Anonymous
Unregistered
Posted 5 years ago #
FYI,
WP1.2 eats backslashes. If you must use backslashes (e.g., for win32 filenames), you must enter two backslashes (not a real problem). However, the preview is incorrect, in that two backslashes result in two backslashes being displayed (not one). What's worse is that, every time you preview or edit a post, one backslash gets silently "eaten" from the source, until none are left.
This behavior also makes it diffucult to escape the Smartypants plugin, which uses a backslash as its escape character.
I think this is because WP is very big on XHTML validity. I don't know why they aren't escaped, though. I've also had problems with the elipsis character (...) being created by WP, then breaking the XML validity of my RSS feed, as they are not valid XHTML unless they are escaped with the proper ASCII code. Any idea when this will be fixed? Or is this not really a problem, and I'm missing something? Thanks!
Anonymous
Unregistered
Posted 5 years ago #
I've noticed it does essentially the same thing with double-dashes. If I specify, in a <code /> block, a command-line with double-dashes (ie. "--prefix=/usr/local" becomes "-prefix=/usr/local").
It doesn't "eat" the missing dash, it just collapses doubles into singles.
I'm assuming that somewhere there is a regexp causing it.
Anonymous
Unregistered
Posted 5 years ago #
Heh, oops. In the post directly above, right before the word "block", I had the word "code" enclosed between a less-than and a greater-than.
Tho, interestingly enough, in my example the double-dash was not collapsed.
Anonymous
Unregistered
Posted 5 years ago #
Sorry, it probably seems like I'm spamming this topic. The issue I had with dashes is actually by design. The function wptexturize in "wp-includes/functions-formatting.php" converts pairs of dashes to an "en dash."
Nevermind ;)
Anonymous
Unregistered
Posted 5 years ago #
(From Meitar, not the above anonymous user)

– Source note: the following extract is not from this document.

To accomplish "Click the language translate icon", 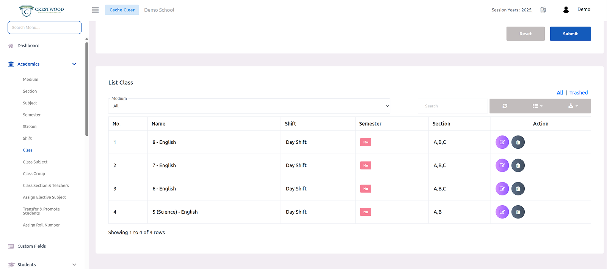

Nevertheless, single backslashes in posts *do* get eaten, and this is somewhat troublesome since I need to be able to type them, obviously.
Is there any definitive answer on whether this is or is not a bug (and if so, when it might be fixed)? I haven't had the time to dig through the source of WordPress myself yet, and I'm sure others are more familiar with it than I.
Anonymous
Unregistered
Posted 5 years ago #
Shouldn't double-dashes be replaced into an M-DASH, not an N-dash, from a typographical point of view?
This bug is already fixed in CVS. 1.3 will not have this problem.
randall
Member
Posted 4 years ago #
rboren,
Can the fix be back-ported to 1.2 easily? Any hints on where to look for it?